San Martin Parkı’nı bulacağım; ve parkı geçince, şehir merkezinde olacağım. Ağaçların
olduğu yere doğru çıkmayı tasarlıyorum. Salta, beklediğimden de kolay. Zaten
terminalin arkası, dağ. Gidecek tek bir yön var. Çıkışta, sağda, teleferiği
görüyorum. O yönde, iki otel tabelası çarpıyor gözüme. İlki, pahalı. Teleferiğin
tam altındaki hoş görünümlü ikincisi ise, ‘180 Peso’ diyor. Buenos Aires’in
göbeğinde, 160 verdiğimi anımsayarak, ayrılıyorum oradan. Şehir merkezine
gitmek için, San Martin Parkı’na giriyorum (bkz. http://www.parquesanmartin.todowebsalta.com.ar/
). Parktaki göl, çok hoş. Kentin göbeğinde böyle bir sulak alan görünce, merkezi
göl olan Vietnam başkenti Hanoi’u anımsıyorum.

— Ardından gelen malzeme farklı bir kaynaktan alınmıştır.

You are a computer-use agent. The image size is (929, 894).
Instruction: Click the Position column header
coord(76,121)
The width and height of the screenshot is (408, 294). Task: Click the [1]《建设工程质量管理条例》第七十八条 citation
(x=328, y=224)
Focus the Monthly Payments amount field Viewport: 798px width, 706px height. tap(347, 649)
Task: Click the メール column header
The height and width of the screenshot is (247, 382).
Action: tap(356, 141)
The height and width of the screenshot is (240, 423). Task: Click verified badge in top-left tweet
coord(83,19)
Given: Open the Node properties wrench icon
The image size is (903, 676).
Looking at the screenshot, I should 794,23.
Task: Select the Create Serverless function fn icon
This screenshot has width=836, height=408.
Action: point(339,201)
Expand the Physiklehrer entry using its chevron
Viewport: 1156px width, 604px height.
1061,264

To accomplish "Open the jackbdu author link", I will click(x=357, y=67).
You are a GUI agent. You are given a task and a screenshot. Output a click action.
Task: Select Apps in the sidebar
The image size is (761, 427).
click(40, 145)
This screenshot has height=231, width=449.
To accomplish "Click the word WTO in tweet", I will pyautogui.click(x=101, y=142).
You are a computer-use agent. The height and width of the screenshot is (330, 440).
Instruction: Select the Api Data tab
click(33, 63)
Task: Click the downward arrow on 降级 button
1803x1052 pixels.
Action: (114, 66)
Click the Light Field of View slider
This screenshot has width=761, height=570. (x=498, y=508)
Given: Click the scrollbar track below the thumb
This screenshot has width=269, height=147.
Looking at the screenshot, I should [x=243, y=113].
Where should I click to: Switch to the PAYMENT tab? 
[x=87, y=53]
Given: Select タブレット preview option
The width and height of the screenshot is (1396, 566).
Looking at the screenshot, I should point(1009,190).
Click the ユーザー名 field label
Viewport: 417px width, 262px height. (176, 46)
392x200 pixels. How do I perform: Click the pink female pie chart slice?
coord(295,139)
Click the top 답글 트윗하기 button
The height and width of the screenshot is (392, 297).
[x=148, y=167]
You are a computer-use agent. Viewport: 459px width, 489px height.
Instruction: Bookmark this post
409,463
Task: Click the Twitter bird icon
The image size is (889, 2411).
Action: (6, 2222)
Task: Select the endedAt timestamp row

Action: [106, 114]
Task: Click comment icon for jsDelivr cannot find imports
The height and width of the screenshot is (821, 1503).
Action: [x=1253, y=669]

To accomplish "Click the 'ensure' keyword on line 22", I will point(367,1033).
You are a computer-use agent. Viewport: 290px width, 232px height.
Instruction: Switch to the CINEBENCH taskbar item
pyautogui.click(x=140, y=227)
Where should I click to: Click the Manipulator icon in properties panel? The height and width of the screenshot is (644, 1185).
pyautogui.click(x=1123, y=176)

Çantalar, ağır; hızlı hareket edemiyorum. Bir yandan,
otel bakıyorum; bir yandan, sağı solu gözlemliyorum. Parkta, çocukların binmesi
için midilli ve lama var. Terkileriyle, dizginleriyle, süslü püslüler... İncik-boncuk
tezgahları açılmış, parkta. Lobutlarla prova yapan gençler var bir de. Parkı
geçip San Martin Caddesi’ne devam ediyorum. Parkın karşısında bir otel var; ama
yalnızca 4 kişilik oda boşmuş. (Var mı bu odayı tutabilmek için gelebilecek 3
kişi? Ama çok geç artık.) Parkı geçtikten sonra ortada otel göremediğimden,
teleferiğin altındaki otele geri dönüyorum. Bu otelin üstünlüğü, Salta’dan
ayrılmak için terminale yürüyerek gidebilmek olacak. Çantam ağır olmasa pek
umursamazdım bunu; ama şimdi durum, farklı.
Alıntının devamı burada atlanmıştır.